Collected data
☆ ☆ ☆ ☆

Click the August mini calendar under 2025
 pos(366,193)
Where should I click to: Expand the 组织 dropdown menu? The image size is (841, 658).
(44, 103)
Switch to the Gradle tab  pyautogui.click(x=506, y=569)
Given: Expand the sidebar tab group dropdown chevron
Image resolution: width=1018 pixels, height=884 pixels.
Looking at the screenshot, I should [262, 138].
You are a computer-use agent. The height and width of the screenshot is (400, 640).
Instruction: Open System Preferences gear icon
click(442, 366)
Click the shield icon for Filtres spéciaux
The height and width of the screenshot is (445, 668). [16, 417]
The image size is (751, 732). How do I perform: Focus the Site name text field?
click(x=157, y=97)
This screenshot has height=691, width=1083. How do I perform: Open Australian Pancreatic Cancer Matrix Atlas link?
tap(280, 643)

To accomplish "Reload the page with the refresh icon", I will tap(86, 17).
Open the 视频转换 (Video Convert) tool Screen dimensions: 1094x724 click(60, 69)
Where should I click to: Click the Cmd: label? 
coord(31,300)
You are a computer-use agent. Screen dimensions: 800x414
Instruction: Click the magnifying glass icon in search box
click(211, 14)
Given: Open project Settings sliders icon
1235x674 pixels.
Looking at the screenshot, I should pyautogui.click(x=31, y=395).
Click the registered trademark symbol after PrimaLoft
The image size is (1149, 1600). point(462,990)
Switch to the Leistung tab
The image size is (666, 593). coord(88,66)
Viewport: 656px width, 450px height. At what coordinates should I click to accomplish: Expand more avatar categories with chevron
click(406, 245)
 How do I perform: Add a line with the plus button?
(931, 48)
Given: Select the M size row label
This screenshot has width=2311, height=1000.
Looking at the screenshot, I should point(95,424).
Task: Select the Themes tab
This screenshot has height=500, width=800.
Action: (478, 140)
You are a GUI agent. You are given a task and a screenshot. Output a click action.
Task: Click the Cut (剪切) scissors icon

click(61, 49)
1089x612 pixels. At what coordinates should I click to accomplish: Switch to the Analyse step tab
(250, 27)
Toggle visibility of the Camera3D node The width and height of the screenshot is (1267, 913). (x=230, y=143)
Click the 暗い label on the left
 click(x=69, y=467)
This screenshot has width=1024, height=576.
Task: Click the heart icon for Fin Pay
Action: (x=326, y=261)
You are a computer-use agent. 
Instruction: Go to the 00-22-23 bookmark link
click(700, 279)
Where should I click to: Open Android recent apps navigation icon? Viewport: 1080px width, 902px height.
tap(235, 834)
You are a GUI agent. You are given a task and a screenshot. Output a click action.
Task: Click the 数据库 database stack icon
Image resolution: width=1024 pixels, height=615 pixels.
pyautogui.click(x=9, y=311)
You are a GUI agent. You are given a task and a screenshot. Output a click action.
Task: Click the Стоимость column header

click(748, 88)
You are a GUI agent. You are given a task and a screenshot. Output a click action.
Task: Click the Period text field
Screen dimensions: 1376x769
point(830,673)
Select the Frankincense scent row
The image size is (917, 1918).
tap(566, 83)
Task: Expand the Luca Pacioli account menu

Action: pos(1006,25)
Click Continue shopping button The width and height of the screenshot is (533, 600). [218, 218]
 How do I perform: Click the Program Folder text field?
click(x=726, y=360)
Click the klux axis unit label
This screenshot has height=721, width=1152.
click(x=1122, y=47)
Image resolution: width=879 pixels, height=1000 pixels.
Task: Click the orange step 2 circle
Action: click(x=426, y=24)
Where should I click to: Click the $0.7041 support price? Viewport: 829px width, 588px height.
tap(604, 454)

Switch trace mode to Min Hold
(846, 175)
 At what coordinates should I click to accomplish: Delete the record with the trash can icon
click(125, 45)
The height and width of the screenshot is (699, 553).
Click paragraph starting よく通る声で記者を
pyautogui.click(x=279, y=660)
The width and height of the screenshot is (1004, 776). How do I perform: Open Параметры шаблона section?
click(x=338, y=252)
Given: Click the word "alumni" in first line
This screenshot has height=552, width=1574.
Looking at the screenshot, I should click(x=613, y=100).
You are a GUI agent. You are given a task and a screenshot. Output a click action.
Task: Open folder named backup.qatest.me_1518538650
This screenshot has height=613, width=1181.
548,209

☆ ☆ ☆ ☆

Task directions
All of the data is to be written out again, word for word.

Written response
Click the August mini calendar under 2025
 pos(366,193)
Where should I click to: Expand the 组织 dropdown menu? The image size is (841, 658).
(44, 103)
Switch to the Gradle tab  pyautogui.click(x=506, y=569)
Given: Expand the sidebar tab group dropdown chevron
Image resolution: width=1018 pixels, height=884 pixels.
Looking at the screenshot, I should [262, 138].
You are a computer-use agent. The height and width of the screenshot is (400, 640).
Instruction: Open System Preferences gear icon
click(442, 366)
Click the shield icon for Filtres spéciaux
The height and width of the screenshot is (445, 668). [16, 417]
The image size is (751, 732). How do I perform: Focus the Site name text field?
click(x=157, y=97)
This screenshot has height=691, width=1083. How do I perform: Open Australian Pancreatic Cancer Matrix Atlas link?
tap(280, 643)

To accomplish "Reload the page with the refresh icon", I will tap(86, 17).
Open the 视频转换 (Video Convert) tool Screen dimensions: 1094x724 click(60, 69)
Where should I click to: Click the Cmd: label? 
coord(31,300)
You are a computer-use agent. Screen dimensions: 800x414
Instruction: Click the magnifying glass icon in search box
click(211, 14)
Given: Open project Settings sliders icon
1235x674 pixels.
Looking at the screenshot, I should pyautogui.click(x=31, y=395).
Click the registered trademark symbol after PrimaLoft
The image size is (1149, 1600). point(462,990)
Switch to the Leistung tab
The image size is (666, 593). coord(88,66)
Viewport: 656px width, 450px height. At what coordinates should I click to accomplish: Expand more avatar categories with chevron
click(406, 245)
 How do I perform: Add a line with the plus button?
(931, 48)
Given: Select the M size row label
This screenshot has width=2311, height=1000.
Looking at the screenshot, I should point(95,424).
Task: Select the Themes tab
This screenshot has height=500, width=800.
Action: (478, 140)
You are a GUI agent. You are given a task and a screenshot. Output a click action.
Task: Click the Cut (剪切) scissors icon

click(61, 49)
1089x612 pixels. At what coordinates should I click to accomplish: Switch to the Analyse step tab
(250, 27)
Toggle visibility of the Camera3D node The width and height of the screenshot is (1267, 913). (x=230, y=143)
Click the 暗い label on the left
 click(x=69, y=467)
This screenshot has width=1024, height=576.
Task: Click the heart icon for Fin Pay
Action: (x=326, y=261)
You are a computer-use agent. 
Instruction: Go to the 00-22-23 bookmark link
click(700, 279)
Where should I click to: Open Android recent apps navigation icon? Viewport: 1080px width, 902px height.
tap(235, 834)
You are a GUI agent. You are given a task and a screenshot. Output a click action.
Task: Click the 数据库 database stack icon
Image resolution: width=1024 pixels, height=615 pixels.
pyautogui.click(x=9, y=311)
You are a GUI agent. You are given a task and a screenshot. Output a click action.
Task: Click the Стоимость column header

click(748, 88)
You are a GUI agent. You are given a task and a screenshot. Output a click action.
Task: Click the Period text field
Screen dimensions: 1376x769
point(830,673)
Select the Frankincense scent row
The image size is (917, 1918).
tap(566, 83)
Task: Expand the Luca Pacioli account menu

Action: pos(1006,25)
Click Continue shopping button The width and height of the screenshot is (533, 600). [218, 218]
 How do I perform: Click the Program Folder text field?
click(x=726, y=360)
Click the klux axis unit label
This screenshot has height=721, width=1152.
click(x=1122, y=47)
Image resolution: width=879 pixels, height=1000 pixels.
Task: Click the orange step 2 circle
Action: click(x=426, y=24)
Where should I click to: Click the $0.7041 support price? Viewport: 829px width, 588px height.
tap(604, 454)

Switch trace mode to Min Hold
(846, 175)
 At what coordinates should I click to accomplish: Delete the record with the trash can icon
click(125, 45)
The height and width of the screenshot is (699, 553).
Click paragraph starting よく通る声で記者を
pyautogui.click(x=279, y=660)
The width and height of the screenshot is (1004, 776). How do I perform: Open Параметры шаблона section?
click(x=338, y=252)
Given: Click the word "alumni" in first line
This screenshot has height=552, width=1574.
Looking at the screenshot, I should click(x=613, y=100).
You are a GUI agent. You are given a task and a screenshot. Output a click action.
Task: Open folder named backup.qatest.me_1518538650
This screenshot has height=613, width=1181.
548,209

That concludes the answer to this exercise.